Python Pandas for Beginners — A Complete Guide (Part 2)

Python Geeks
Oct 25 · 9 min read

In the previous post of the series, we understand the basic concepts in Pandas such as “what is Pandas?”, Series and DataFrame. If you don't remember, click here to get back to Part 1.

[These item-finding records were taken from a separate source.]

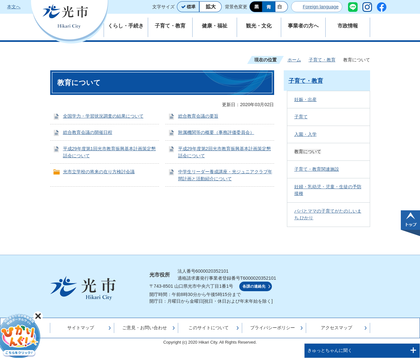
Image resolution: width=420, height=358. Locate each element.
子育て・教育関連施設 (316, 169)
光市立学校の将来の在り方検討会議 (99, 171)
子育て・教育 (322, 59)
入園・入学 (305, 134)
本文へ (13, 6)
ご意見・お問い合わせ (144, 327)
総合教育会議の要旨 (198, 116)
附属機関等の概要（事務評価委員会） (216, 132)
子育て (301, 116)
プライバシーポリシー (272, 327)
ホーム (294, 59)
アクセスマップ (336, 327)
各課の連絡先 (253, 286)
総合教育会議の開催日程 (87, 132)
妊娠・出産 (305, 99)
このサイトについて (208, 327)
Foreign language (320, 6)
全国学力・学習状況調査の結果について (103, 116)
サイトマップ (80, 327)
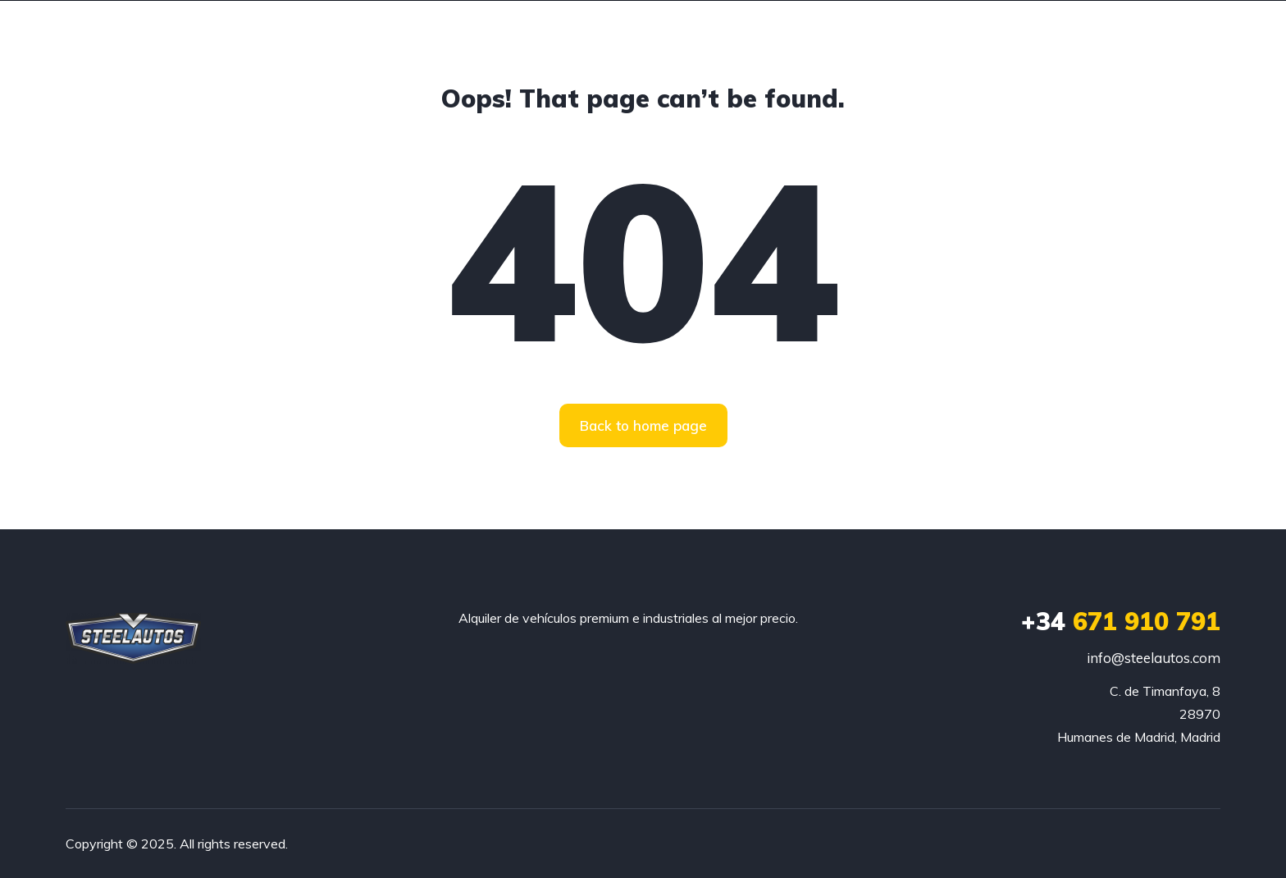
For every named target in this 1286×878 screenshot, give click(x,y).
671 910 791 (1120, 621)
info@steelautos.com (1153, 657)
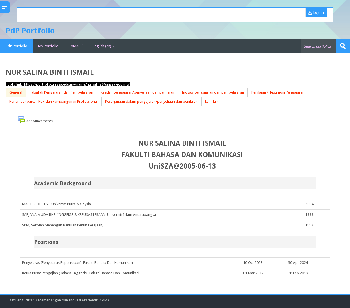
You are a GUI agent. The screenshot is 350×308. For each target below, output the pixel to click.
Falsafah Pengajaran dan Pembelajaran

In this article, we continue learning Python Pandas. We will know how to read DataFrame from file and the most important Pandas operator for beginners.

How to read and write DataFrame

It is quite simple to read data with the support of the Pandas library. We can load data from various data sources such as CSV, JSON or Excel file. Because of the learning purpose, we will try to load data with all kinds of data sources.

JSON file

Assuming that we have a JSON file that contains data related to product inventory as bellow.

{
"CAN": {
"Headphone": 1,
"Laptop": 5
},
"SGN": {
"Headphone": 3,
"Laptop": 8
},
"SIN": {
"Headphone": 0,
"Laptop": 5
}
}

Then we can read JSON file easily with read_json function of pandas.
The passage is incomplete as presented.